Don't print pointers here.

> +	seq_printf(s, "self_test=%u\n",
> +		atomic_read(&dmadev->test_result.counter));
> +
> +	seq_printf(s, "copy%s%s%s%s%s%s%s%s%s%s%s\n",
> +		dma_has_cap(DMA_PQ, dma->cap_mask) ? " pq" : "",
> +		dma_has_cap(DMA_PQ_VAL, dma->cap_mask) ? " pq_val" : "",
> +		dma_has_cap(DMA_XOR, dma->cap_mask) ? " xor" : "",
> +		dma_has_cap(DMA_XOR_VAL, dma->cap_mask) ? " xor_val" : "",
> +		dma_has_cap(DMA_INTERRUPT, dma->cap_mask) ? " intr" : "",
> +		dma_has_cap(DMA_SG, dma->cap_mask) ? " sg" : "",
> +		dma_has_cap(DMA_ASYNC_TX, dma->cap_mask) ? " async" : "",
> +		dma_has_cap(DMA_SLAVE, dma->cap_mask) ? " slave" : "",
> +		dma_has_cap(DMA_CYCLIC, dma->cap_mask) ? " cyclic" : "",
> +		dma_has_cap(DMA_INTERLEAVE, dma->cap_mask) ? " intl" : "",
> +		dma_has_cap(DMA_MEMCPY, dma->cap_mask) ? " memcpy" : "");
> +
> +	return 0;
> +}

The selftest part and the features could just be separate files in the
core dmaengine code, it doesn't really belong here.

> +}
> +#else
> +static void hidma_debug_uninit(struct hidma_dev *dmadev)
> +{
> +}
> +static int hidma_debug_init(struct hidma_dev *dmadev)
> +{
> +	return 0;
> +}
> +#endif

You can remove the #ifdef here. The debugfs code already stubs out all
debugfs_create_*() and turns it all into nops when it is disabled.

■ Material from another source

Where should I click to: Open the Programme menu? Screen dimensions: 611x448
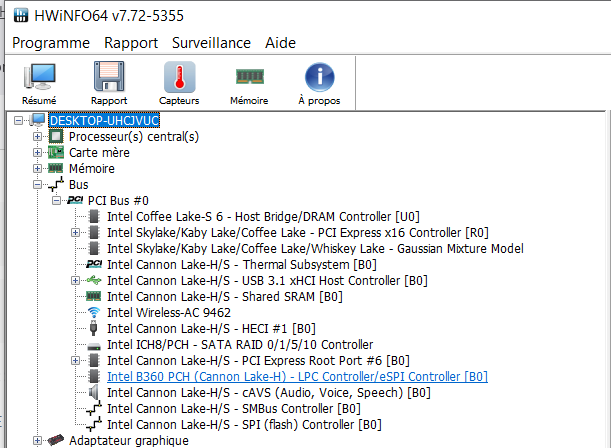click(51, 43)
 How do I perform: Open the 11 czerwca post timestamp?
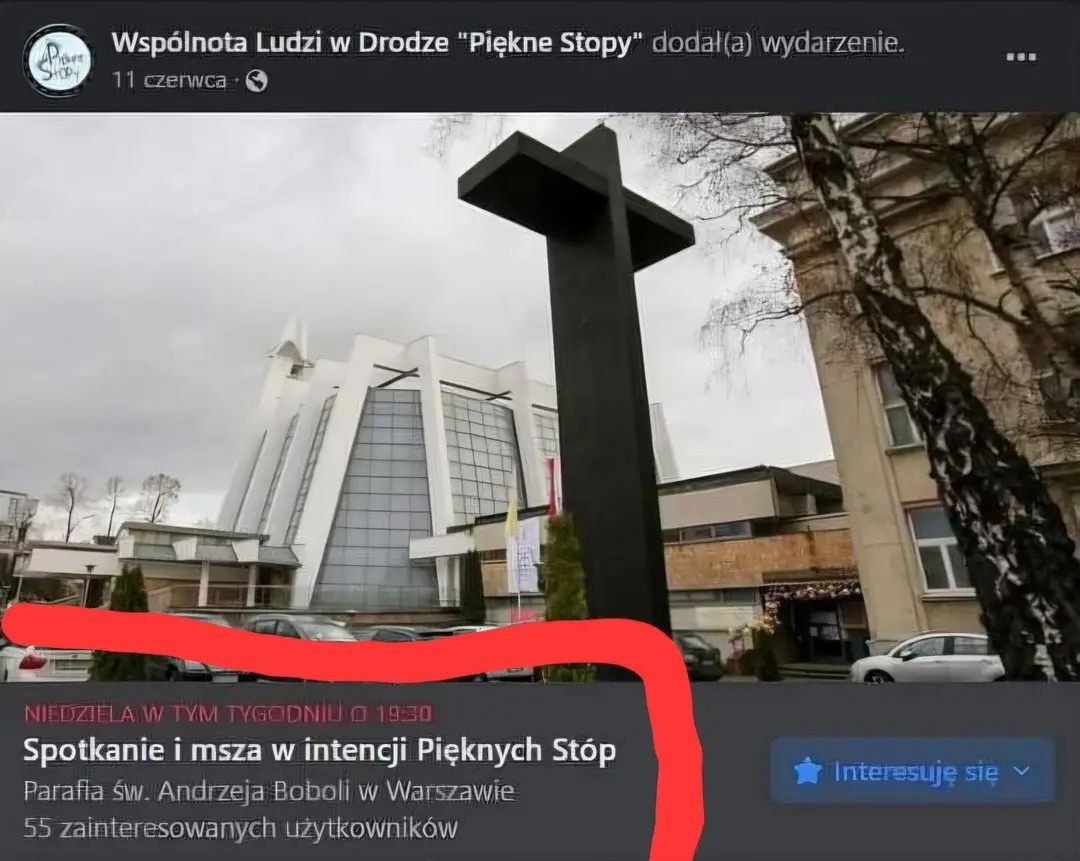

> +	dma_cap_set(DMA_MEMCPY, dmadev->ddev.cap_mask);
> +	/* Apply default dma_mask if needed */
> +	if (!pdev->dev.dma_mask) {
> +		pdev->dev.dma_mask = &pdev->dev.coherent_dma_mask;
> +		pdev->dev.coherent_dma_mask = DMA_BIT_MASK(64);
> +	}
> +

remove the check, or use

	if (WARN_ON(!pdev->dev.dma_mask))
		return -ENXIO;

The dma mask has to always be set by the platform code before probe()
is called. If it is not set, you are not allowed to perform DMA.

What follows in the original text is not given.